Single by G-Unit

from the album T·O·S (Terminate on Sight)
- Released: Aug 13, 2008
- Recorded: 2008
- Genre: Hip hop
- Length: 4:18
- Label: G-Unit; Interscope;
- Songwriters: Curtis Jackson; Marvin Bernard; Christopher Lloyd; Teraike Crawford;
- Producer: Teraike "Chris Styles" Crawford

G-Unit singles chronology
| "Rider Pt. 2" (2008) | "Close to Me" (2008) |  |

= Close to Me (G-Unit song) =

"Close to Me" is a song by East Coast hip hop group G-Unit. It was released on August 18, 2008 as the third single from the groups second and final studio album, T·O·S (Terminate on Sight).

==Background==
Despite T.O.S.: Terminate on Sight doing decent sales G-Unit managed to release a third single. In an interview with G-Unit, Tony Yayo explained the track "Straight Outta Southside" is his favorite track off the album, with "T.O.S. (Terminate on Sight)" being Lloyd Banks' and "Close to Me" being 50 Cent's, hence "Close to Me" being the third single.

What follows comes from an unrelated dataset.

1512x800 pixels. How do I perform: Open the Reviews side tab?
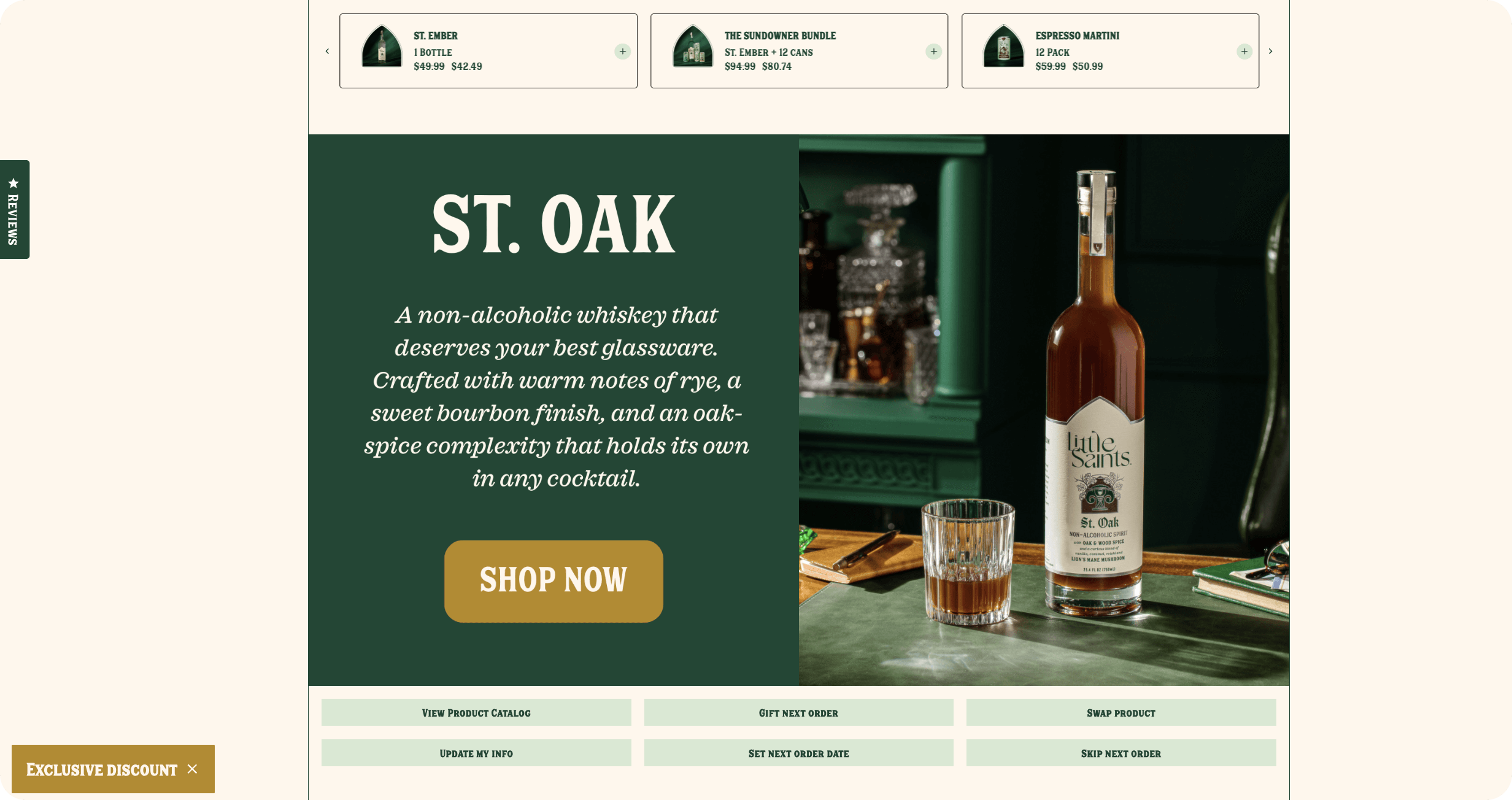(15, 209)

Originally "Party Ain't Over" was going to be the fourth and final single, but due to the lack of support from Interscope, a fourth single was never made, which makes "Close To Me" the third and final single from the album.

==Music video==
The music video premiered on This Is 50. The music video is animated, like the video for "Piggy Bank" and the song "My Buddy".